La unidad también se ocupa del control de las lesiones de alto riesgo, ¿cuál es el procedimiento?
Las lesiones de alto riesgo, que yo defino como pre-premalignas, pueden ser de tres tipos diferentes, pero todas ellas presentan un riesgo asociado para sufrir un cáncer, en ese punto concreto o en cualquier otro de la mama. Las lesiones de alto riesgo nos plantean dos problemas fundamentales: descartar que en esa lesión que tú has biopsiado haya un cáncer que pase desapercibido –porque suelen ser lesiones heterogéneas y muy abigarradas en imagen– y valorar si la paciente necesita un seguimiento estrecho porque tiene mayor riesgo de sufrir cáncer de mama en un futuro.

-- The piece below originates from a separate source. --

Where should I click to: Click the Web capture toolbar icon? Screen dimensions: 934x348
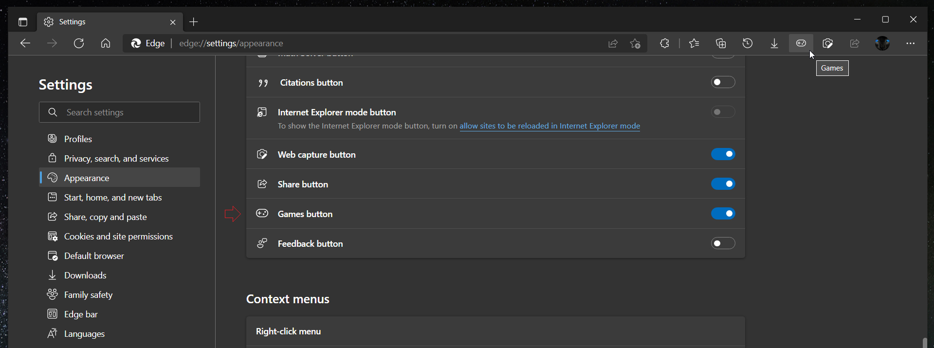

¿Cómo se solventa la dificultad de analizar las imágenes de esas lesiones?
En estos casos hay una herramienta más útil que la mamografía o la ecografía, y es la resonancia, que permite descartar que exista un cáncer asociado. Las resonancias de control se repiten cada año, hasta cumplir dos o cinco años, según el tipo de lesiones. Además, a la paciente se le hace una biopsia asistida por vacío, que además de tomar muestras permite realizar la extirpación completa de una serie específica de lesiones, evitando así el quirófano, porque hasta hace pocos años, esas pacientes acababan en quirófano porque las agujas de las que disponíamos no sacaban suficiente material. Estas son las dos mejores técnicas disponibles actualmente.

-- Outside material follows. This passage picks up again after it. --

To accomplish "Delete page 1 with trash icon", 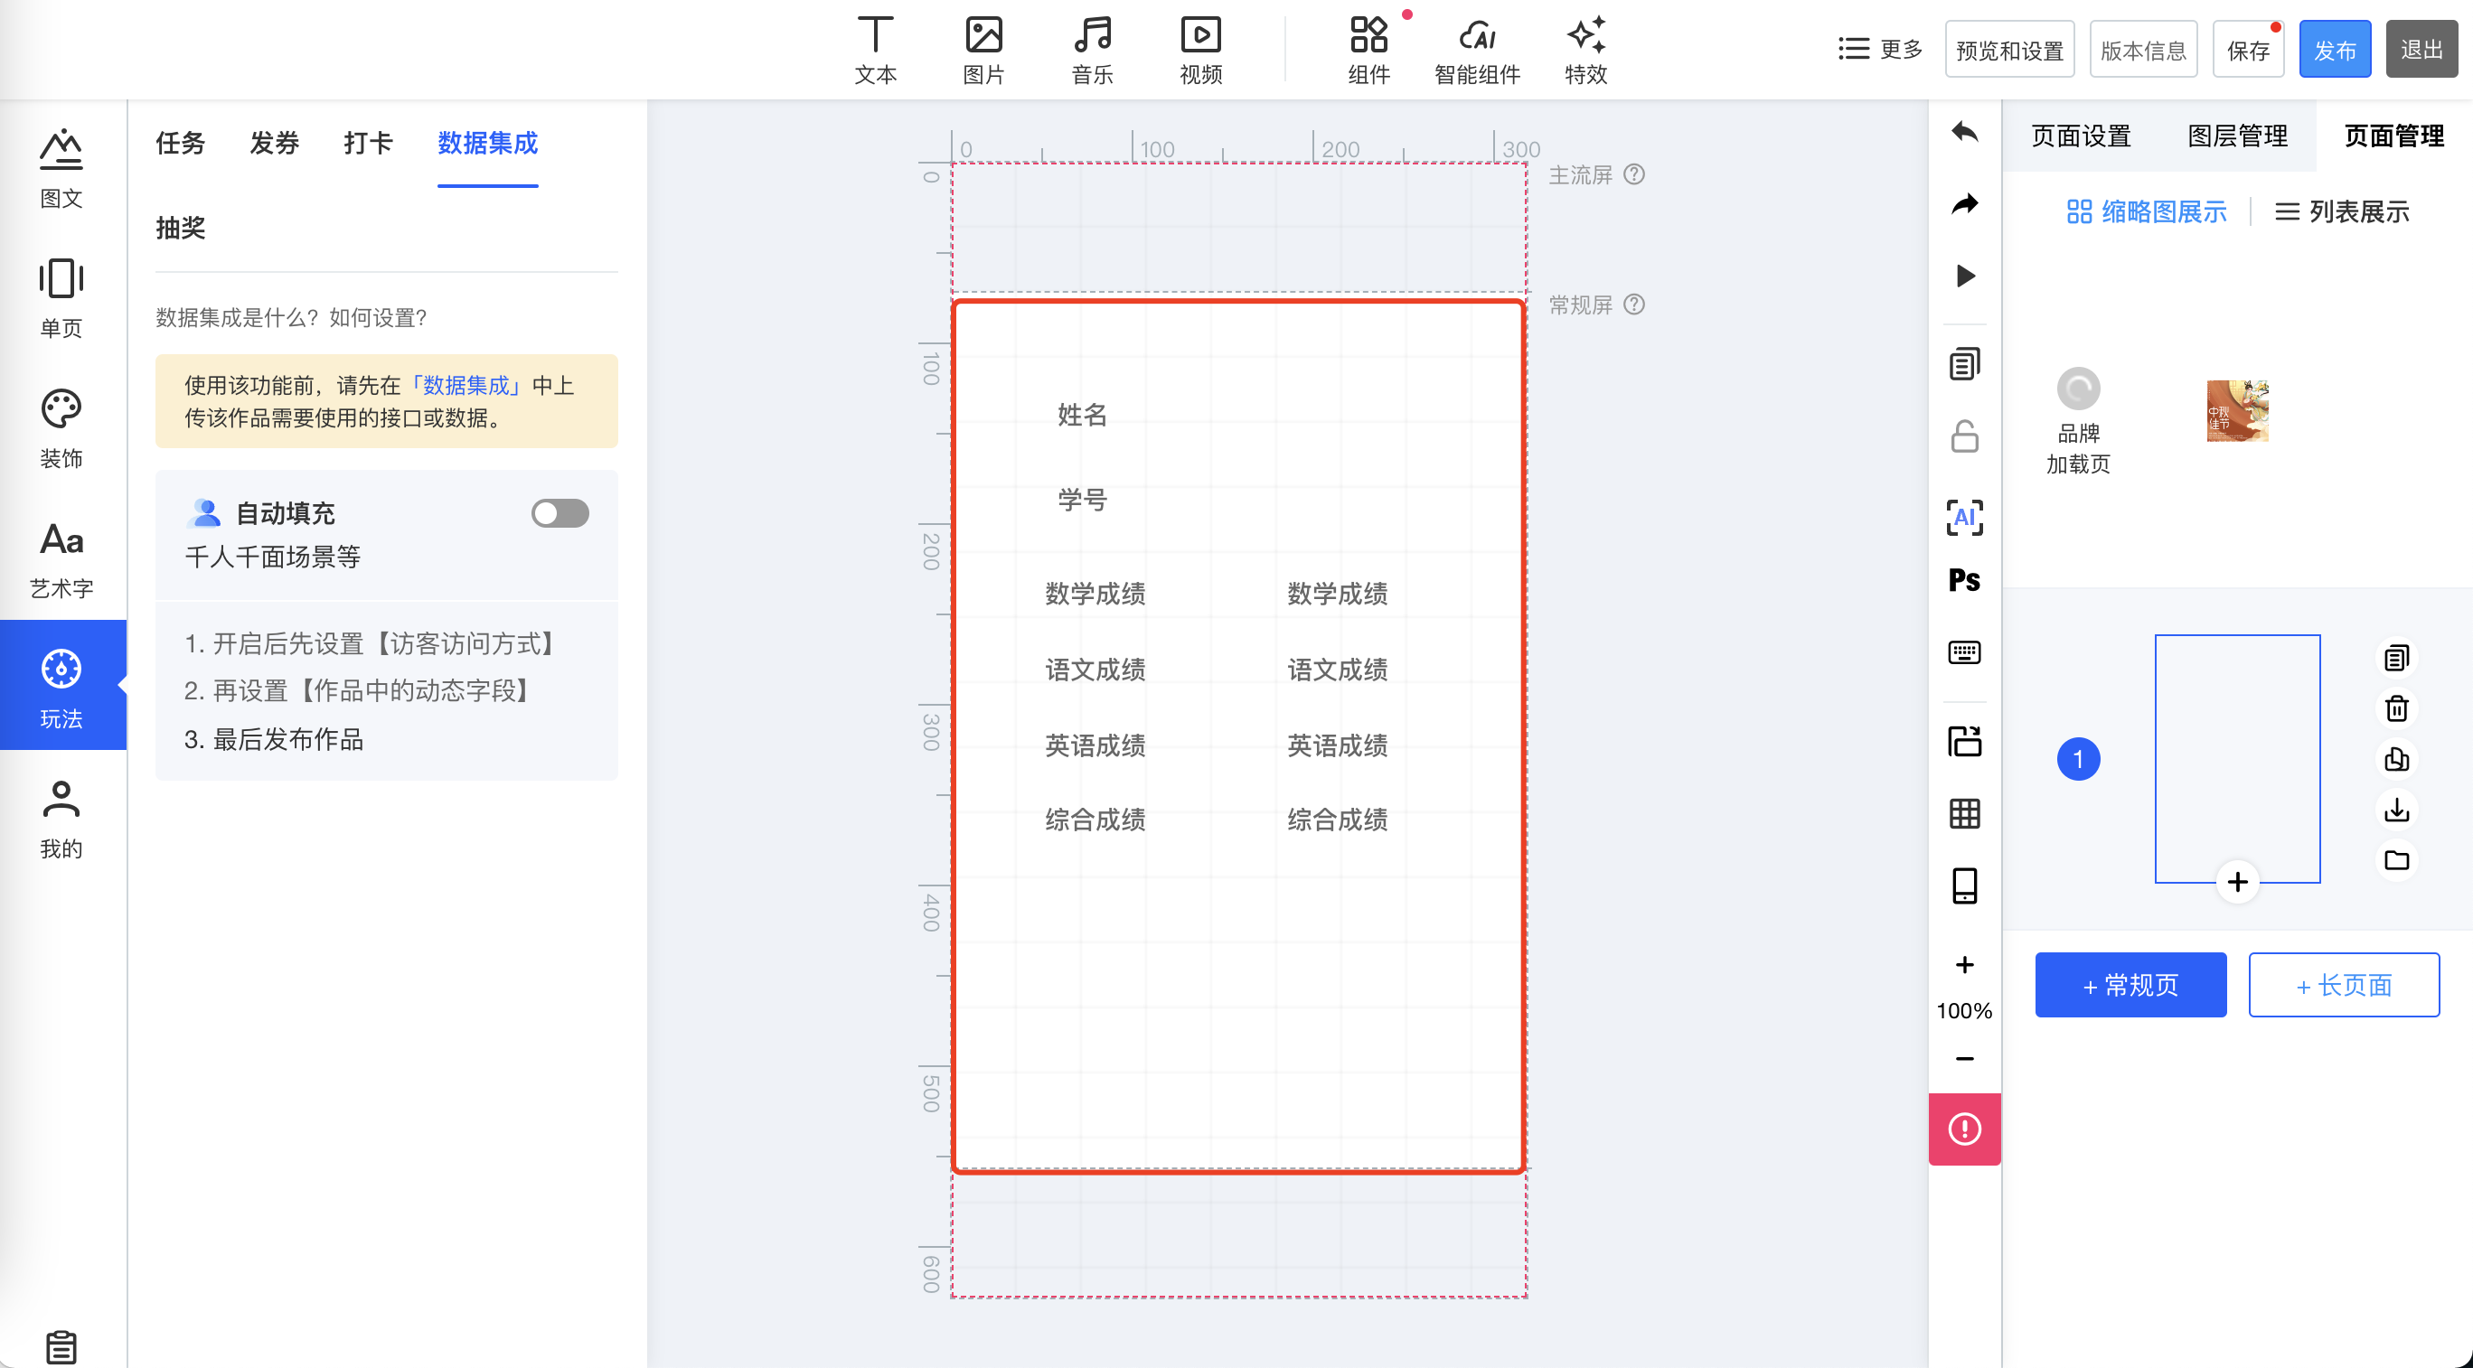I will pos(2396,708).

La biopsia asistida por vacío, además de tomar muestras, permite la extirpación completa de una serie de lesiones específicas

En las pacientes que ya han sufrido un cáncer, el seguimiento busca prevenir posibles recidivas. ¿Qué protocolo siguen?
Las guías clínicas establecen que en todas aquellas pacientes que han tenido un cáncer antes de los 50 años, tienen mamas muy densas o su cáncer es de peor pronóstico, la mamografía no es la mejor técnica y se opta por un seguimiento más estrecho, que según el caso será a través de la mamografía con contraste o de la resonancia. La base de ambas pruebas es la misma: la angiogénesis tumoral. Los tumores, cuando miden menos de dos milímetros, segregan un factor que crea una maraña de vasos sanguíneos a su alrededor que le da aporte nutricional. Esta es una maraña irregular, de vasos con poros, que hace que cuando tú inyectas el contraste este penetre y así lo primero que captas es el tumor. 

Es ir un paso más allá de una mamografía convencional.
Sí, aunque nosotros en Polusa contamos con un mamógrafo excepcional, un aparato 3D. Hace un barrido milímetro a milímetro, que permite construir un mapa de imágenes tridimensionales que ayuda a minimizar la superposición de tejidos que podría ocultar cánceres o hacer que sea difícil distinguir entre tejidos normales superpuestos y tumores. Los datos demuestran que la tomosíntesis aumenta la tasa de detección de cánceres hasta en un 25%, que es un porcentaje muy elevado.

¿La tomografía tiene mayor radiación que una mamografía convencional?
Sí, tiene un 30% más de radiación, pero esta está dentro de los límites permitidos.

Antes se refería a la utilidad de la resonancia como herramienta diagnóstica, ¿qué ventajas tiene?
La técnica princeps de cribado para todas las mujeres es la mamografía, y realmente es estupenda, funciona muy bien. Pero hay varios escenarios clínicos más exigentes en los que se recurre a la resonancia. La mamografía y la ecografía son técnicas morfológicas, que ven lesiones por su forma, su estructura... pero la resonancia y la mamografía con contraste son técnicas funcionales, que muestran la función,lo que está pasando en esa mama, que es algo que no nos permiten los métodos morfológicos.